Location
- 1770 Phillip Island Road, Phillip Island Victoria, 3923 Australia 38°29′19″S 145°16′05″E﻿ / ﻿38.4885244°S 145.2681175°E

Information
- Type: Independent, co-educational, day
- Motto: In quietness and confidence shall be your strength (Isaiah 30:15)
- Established: 1980
- Principal: Tony Corr
- Chaplain: Andre Whitton
- Grades: P–12
- Enrolment: ~900
- Colours: Light blue; navy blue; burgundy;
- Website: www.newhavencol.vic.edu.au

= Newhaven College =

Independent, co-educational non-denominational school in Newhaven, Australia

Newhaven College is a non-denominational, co-educational, independent school situated on Phillip Island, in Victoria, Australia. Newhaven College is located at 1770 Phillip Island Road, Phillip Island. The school opened its doors in 1980 at the 'Boys Home Road' Newhaven Campus and completed the move to the 82-acre campus on Phillip Island Road, Rhyll in December 2017.
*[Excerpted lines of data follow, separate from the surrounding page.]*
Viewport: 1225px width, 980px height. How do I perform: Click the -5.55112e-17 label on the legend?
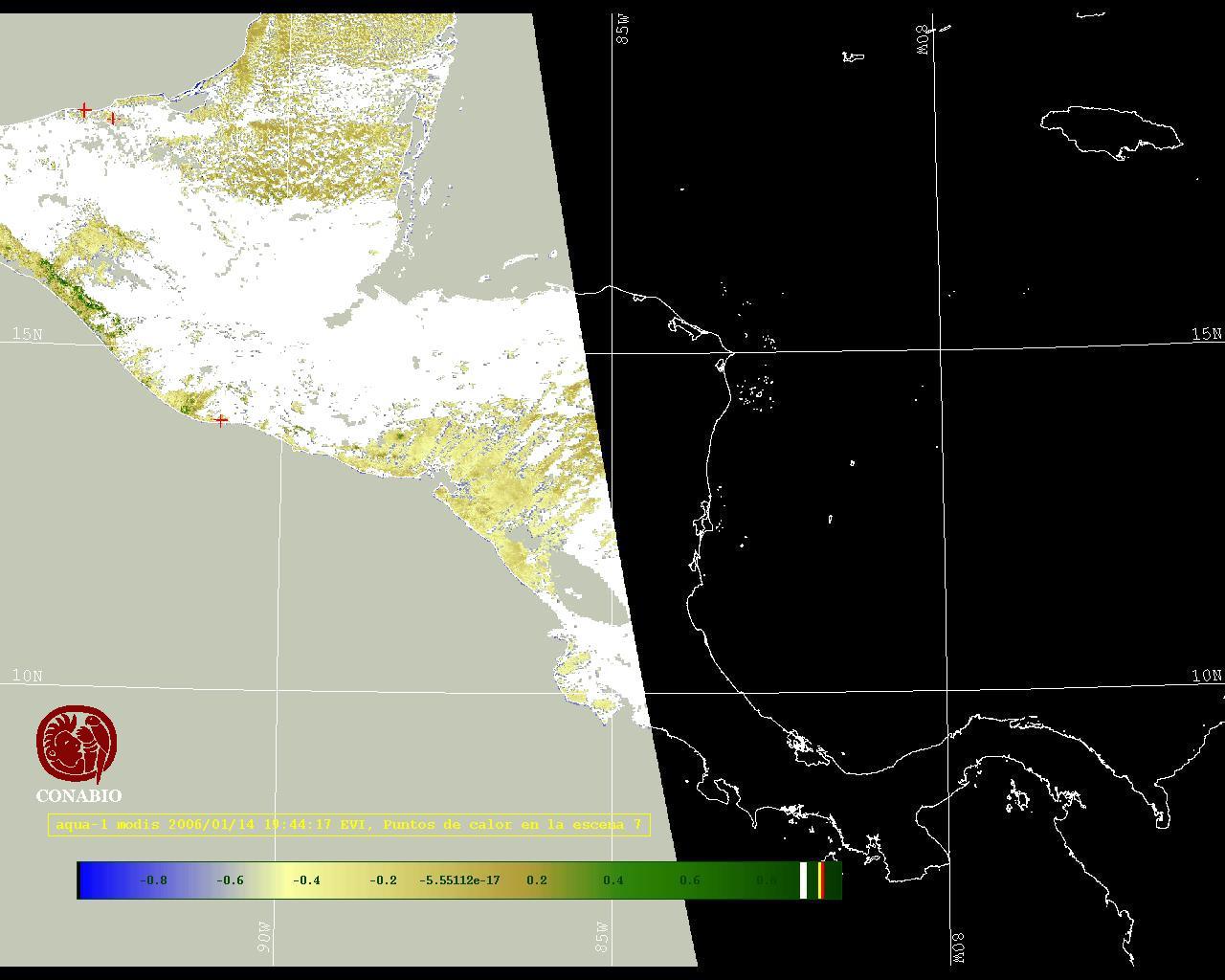tap(459, 880)
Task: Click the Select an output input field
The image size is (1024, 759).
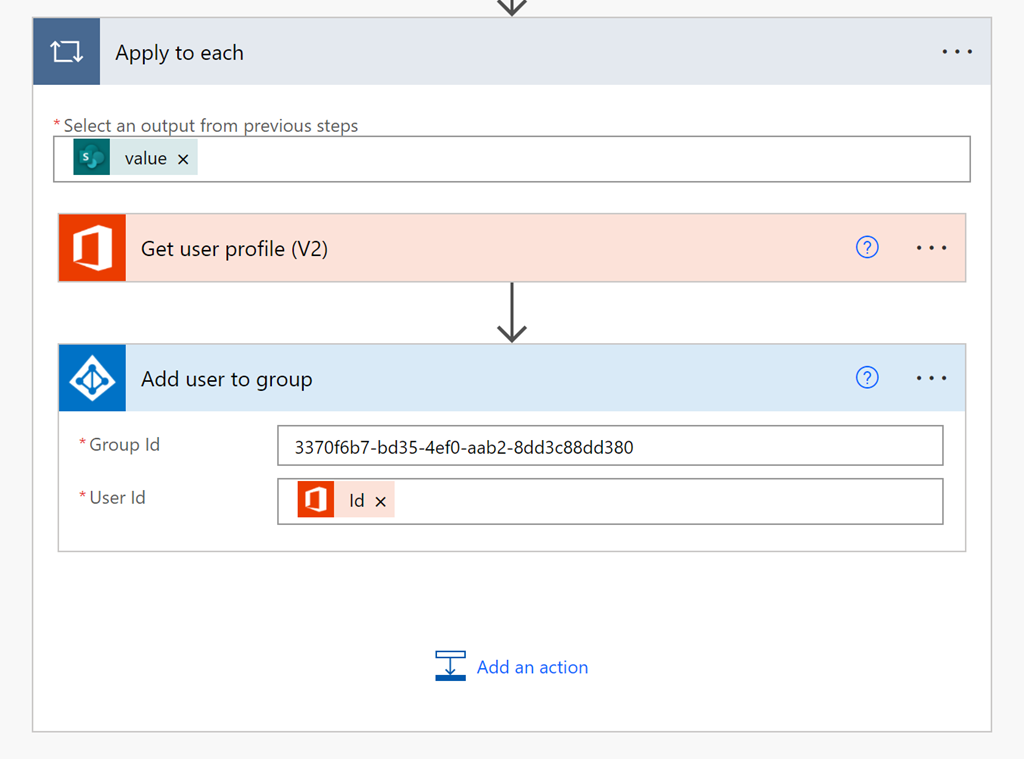Action: point(580,159)
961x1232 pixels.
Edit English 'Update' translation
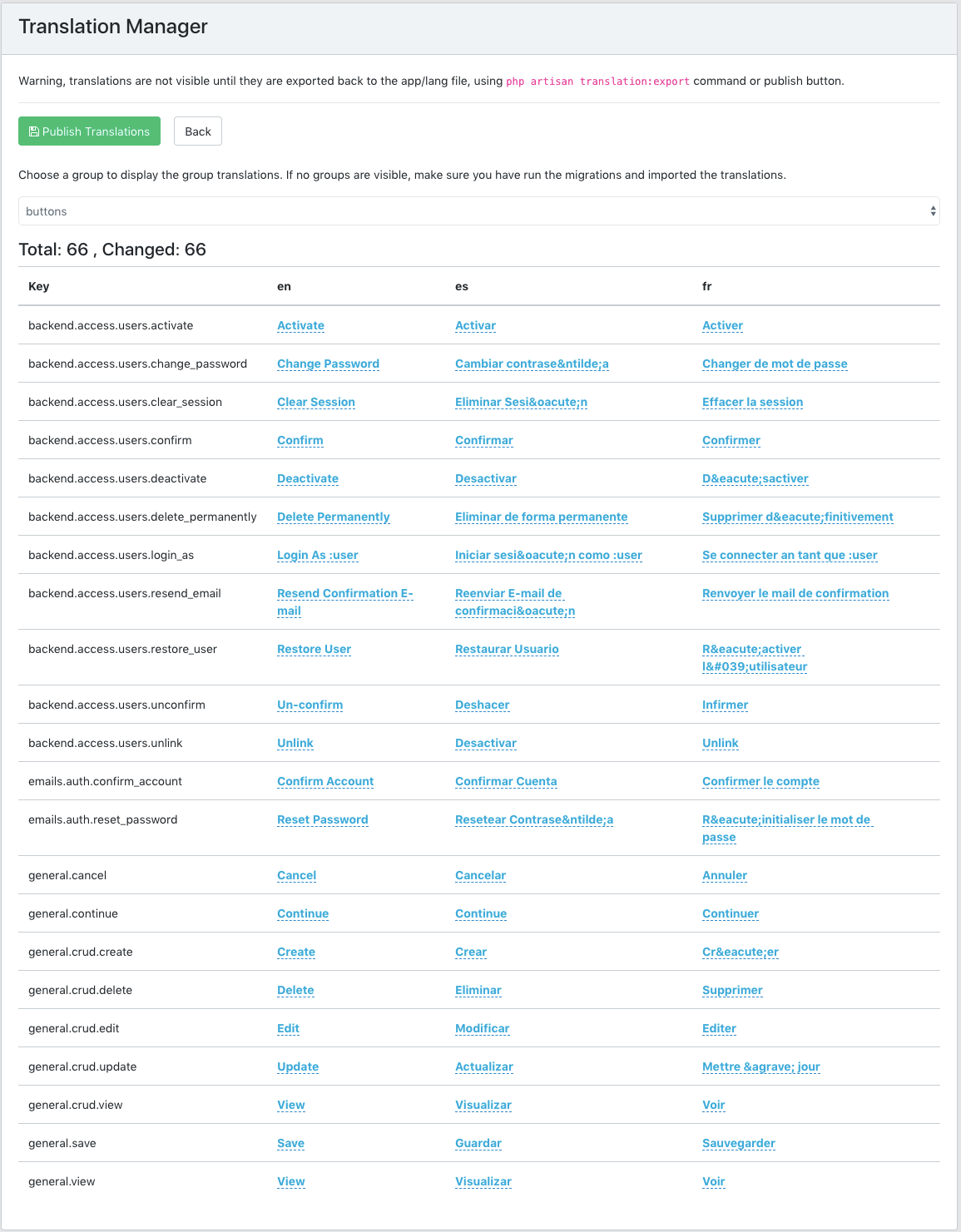click(298, 1067)
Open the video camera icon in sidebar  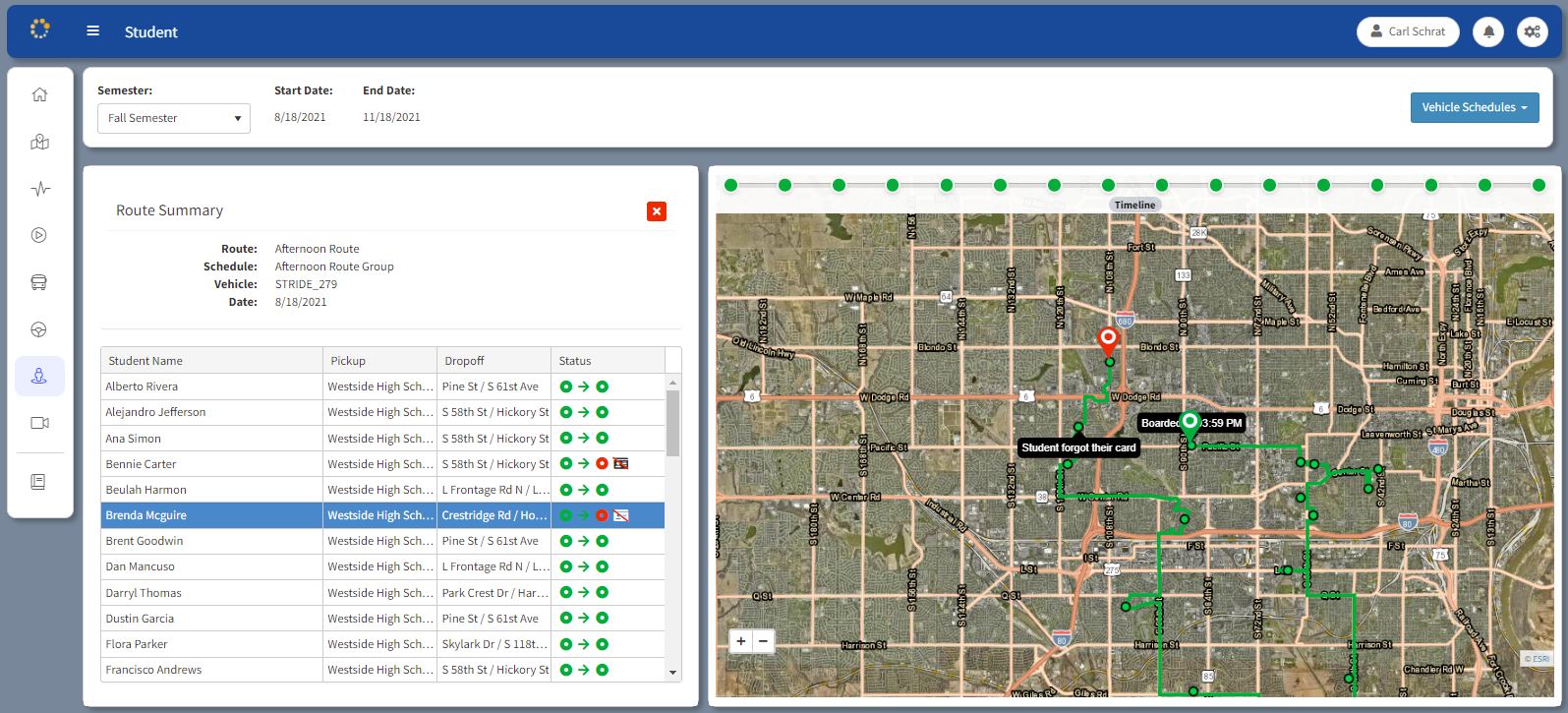click(x=39, y=423)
The College accommodates students from Prep to Year 12, with over 900 students enrolled in 2024. Principal Tony Corr leads the school, alongside Brett Torstonson (Head of Senior School), Ralph Arceo (Head of Middle School) and Cath Huther (Head of Junior School). In 1999, the Junior School opened at the Newhaven Campus with the introduction of a combined class of Year 5 and Year 6. The Year 9 Learning Centre opened in 2005. The Prep-Year 6 classes relocated to the Phillip Island Road Campus in 2011 followed by Years 7 and 8 in 2014. Finally, the Year 10-12 classes commenced at the new campus in 2018.

The school has four Houses: McHaffie, Sambell, Bass and Clarke. Controversy about the role each namesake played in colonialism (particularly that of George Bass) has brought a degree of negative attention to the school.

Newhaven College is a member of the South Eastern Independent Schools Association (SEISA) and the Victorian Ecumenical System of Schools (VESS).

==Controversies==
===Child Safety===
In the late 2010s and early 2020s, Newhaven College faced scrutiny related to child safety after allegations of abuse were made against a former staff member, Kirk Skinner, who served as a music teacher and department head. Skinner pleaded guilty to child sexual offences but passed away before sentencing. The case prompted an investigation by the Victorian schools regulator into the school’s compliance with child safety standards.

==Principals==
There have been a total of five Principals of Newhaven College since the schools foundation in 1980. The current Principal is Tony Corr since 2021.

Principals of Newhaven College
| Years served | Name |
| 1980–1990 | Frank Moore |
| 1990–1998 | David O’Regan |
| 1998–2011 | Michael Brewin |
| 2011–2021 | Gea Lovell |
| 2021–present | Tony Corr |

==Scholarships==
Each year Newhaven College offers scholarships to students in the following categories: academic, sport, performing arts, leadership and community involvement. Awarded to Year 7-12 students who are able to demonstrate outstanding abilities in one or more of these areas.

==Arts, Drama and Music==
Newhaven College has a strong focus on the arts, with yearly school musical and drama productions, one-on-one music lessons, media and extensive creative arts. In 2022, the new Performing Arts Wing was completed, including music lesson rooms, Technology Suite for music editing and composition, a Black Box Theatre, large Rehearsal Hall plus box office for catering and ticket sales. Director of Music, Matt Goss, oversees performing arts at the school, with 12 music tutors and teachers providing individual music tuition and class lessons. The College also has state-of-the-art visual arts, food technology and trade centre facilities.

==Sports==
Newhaven College provides for a wide range of sports interests and takes part in SEISA sport each year. The multi-purpose gym allows for most sports to be played all year round. The outdoor tennis courts, basketball/netball courts, plus playing fields for soccer, hockey and AFL football. The school encourages all students to participate in physical activity through PE classes and extracurricular involvement. Newhaven College participates in the SEISA sports program all year round, hosting other schools at their broad range of facilities.